The Long Haul

John Olson, a World War II veteran and Maine-art-lore inheritor, spent more than nine decades on the water.

The Long Haul
By Suzanne Rico
Photos by Chris Bennett
From our April 2019 issue

It’s low tide, and John Olson is nervous. “Don’t like the looks of that,” he mutters, edging his boat toward a lobster buoy bobbing near an exposed rock. He retreats and tries a different approach. Left hand working the throttle, he steadies the boat on the rolling sea and hooks the buoy in one swipe with a sun-bleached, duct-taped gaff.

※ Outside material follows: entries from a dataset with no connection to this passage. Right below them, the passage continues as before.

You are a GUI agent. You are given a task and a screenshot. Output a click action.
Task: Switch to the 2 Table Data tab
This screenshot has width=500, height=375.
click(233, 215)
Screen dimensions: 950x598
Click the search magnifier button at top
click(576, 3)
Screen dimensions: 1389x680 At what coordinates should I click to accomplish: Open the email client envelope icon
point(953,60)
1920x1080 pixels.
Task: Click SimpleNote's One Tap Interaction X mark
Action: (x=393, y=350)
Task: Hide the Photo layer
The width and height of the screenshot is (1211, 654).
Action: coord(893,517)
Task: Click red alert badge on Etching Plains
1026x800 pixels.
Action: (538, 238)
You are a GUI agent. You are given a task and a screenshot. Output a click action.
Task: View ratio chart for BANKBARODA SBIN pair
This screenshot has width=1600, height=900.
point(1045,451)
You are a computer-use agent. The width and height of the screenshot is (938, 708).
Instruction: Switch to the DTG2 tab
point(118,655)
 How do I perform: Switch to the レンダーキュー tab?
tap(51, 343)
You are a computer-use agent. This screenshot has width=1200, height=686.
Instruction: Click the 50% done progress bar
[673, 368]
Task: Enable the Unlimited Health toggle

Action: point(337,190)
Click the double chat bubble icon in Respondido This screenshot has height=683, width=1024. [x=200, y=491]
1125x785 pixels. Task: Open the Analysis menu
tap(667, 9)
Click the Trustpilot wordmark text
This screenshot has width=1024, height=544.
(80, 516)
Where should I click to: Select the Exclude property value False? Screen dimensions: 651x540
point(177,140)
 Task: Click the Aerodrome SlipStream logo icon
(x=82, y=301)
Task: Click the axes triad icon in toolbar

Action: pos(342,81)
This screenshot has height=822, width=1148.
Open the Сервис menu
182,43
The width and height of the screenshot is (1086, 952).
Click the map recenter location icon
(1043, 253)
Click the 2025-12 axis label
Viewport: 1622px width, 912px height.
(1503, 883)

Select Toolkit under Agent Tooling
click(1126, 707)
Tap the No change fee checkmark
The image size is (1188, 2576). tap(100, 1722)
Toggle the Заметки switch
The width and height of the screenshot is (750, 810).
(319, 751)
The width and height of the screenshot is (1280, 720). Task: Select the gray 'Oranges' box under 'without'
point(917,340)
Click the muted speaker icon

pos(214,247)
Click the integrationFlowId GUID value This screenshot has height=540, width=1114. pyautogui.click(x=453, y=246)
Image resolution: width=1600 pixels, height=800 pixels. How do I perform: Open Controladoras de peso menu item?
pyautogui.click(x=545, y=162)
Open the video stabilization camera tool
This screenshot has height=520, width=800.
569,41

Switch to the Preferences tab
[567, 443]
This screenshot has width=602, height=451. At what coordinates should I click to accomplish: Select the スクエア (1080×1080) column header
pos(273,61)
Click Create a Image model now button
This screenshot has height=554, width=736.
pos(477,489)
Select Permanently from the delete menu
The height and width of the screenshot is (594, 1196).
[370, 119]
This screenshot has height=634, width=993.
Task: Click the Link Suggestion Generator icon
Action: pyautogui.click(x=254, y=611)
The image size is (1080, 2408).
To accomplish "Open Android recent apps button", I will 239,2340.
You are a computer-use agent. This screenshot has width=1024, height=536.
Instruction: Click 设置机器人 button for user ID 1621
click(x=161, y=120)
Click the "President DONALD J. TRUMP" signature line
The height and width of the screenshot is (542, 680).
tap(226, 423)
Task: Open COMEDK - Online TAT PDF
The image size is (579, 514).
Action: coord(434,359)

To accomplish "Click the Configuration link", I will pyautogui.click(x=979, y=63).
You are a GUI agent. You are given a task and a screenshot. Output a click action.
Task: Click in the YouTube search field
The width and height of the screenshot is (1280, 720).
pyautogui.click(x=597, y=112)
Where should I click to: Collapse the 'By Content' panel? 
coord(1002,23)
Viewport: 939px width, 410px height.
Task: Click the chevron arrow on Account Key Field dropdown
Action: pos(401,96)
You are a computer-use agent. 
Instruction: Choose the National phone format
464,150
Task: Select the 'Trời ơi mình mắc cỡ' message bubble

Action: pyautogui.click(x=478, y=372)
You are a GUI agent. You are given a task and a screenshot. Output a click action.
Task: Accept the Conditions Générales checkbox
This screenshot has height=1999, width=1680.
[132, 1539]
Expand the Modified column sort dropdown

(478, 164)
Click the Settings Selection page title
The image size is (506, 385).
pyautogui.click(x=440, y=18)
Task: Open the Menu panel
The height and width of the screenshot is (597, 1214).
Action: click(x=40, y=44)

“I been here for so many years, I just can’t give it up,” he says. He raises his voice over the whine of the hydraulic hauler that lifts his trap out of Muscongus Bay. “I used to go way out there” — one gloved hand waves toward where horizon meets open sea — “but that’s no place for me now.”

At 96, Olson is square-shouldered and cowboy-lean, and although he sticks closer to shore than he used to, he still works 250 lobster traps in the waters off Cushing. His 68-year-old son, Sam, one of seven children, hoists the trap over the gunwale. There’s a brick, some rope, and just one lobster. “It’s not about the money for him,” says Sam, who followed his dad into lobstering. “That’s why he’s lived to be this old. Everyone says, ‘You gotta keep him off the boat. It’s dangerous.’ But if I take him away from the boat, he’ll die.”

Olson’s family has deep roots in Cushing. His aunt Christina lived on a farmstead Andrew Wyeth often visited — she’s the subject of the painter’s renowned Christina’s World. Olson says she always encouraged his interest in fishing. By age 6, he’d started helping on a neighbor’s lobsterboat.

Soon, he was rowing out to his own traps, hauling by hand, and selling his catch for 15 cents a pound during the Depression. After high school, he set his sights on a motorboat. “I cut 100 cord of pulpwood that summer and paid $450 for a brand-spanking-new 26-foot boat,” he recalls.

In 1942, he hitchhiked to Portland to enlist in the Navy and fight in World War II. At Normandy, a torpedo blasted his destroyer, killing 24 of his shipmates. A year later, in Tokyo Bay, he witnessed the Japanese surrender. “Then,” he says, “I came home and started lobstering again.”

Now, Olson captains a 39-foot wooden boat. The sea has eaten away at the pilothouse, and rusted tools are strewn about, but the Sarah Ashley runs just fine. Passing each pine-studded island — McGee, Stone, Barter, Griffin — brings back memories. “I think about them, you know,” Olson says, ocean-blue eyes hidden behind sunglasses. “These guys I fished with. These guys I talked to on the radio. There’s nobody on that radio now that I know.” So he keeps the radio off, content to listen to wind and waves.

On land, he shares the house he built in 1954 with his cat, Mia, and his girlfriend, Barbara, a retired nurse he met two years after his wife died in 2002. Barbara, 74, often lobsters with him, the two hauling their catch in slow sync. “I met him — he was about 82, I guess — and I was shocked,” Barbara recalls. “He was in the back of a pickup and he jumped over the side.”

John Olson

Olson smoked in his 20s and 30s, and he eats a doughnut for breakfast every morning, but he takes no pills, his blood work is normal, and his joints are all originals. Since January, when he had cataract surgery at Augusta’s VA Medical Center, his eyes are sharper. “The docs overhauled me,” he jokes, his laugh punctuated by the plop! of a few more lobsters into the blue barrel on deck. “And they said they have not yet to find another like me.”

John Olson passed away in November 2019 at the age of 97.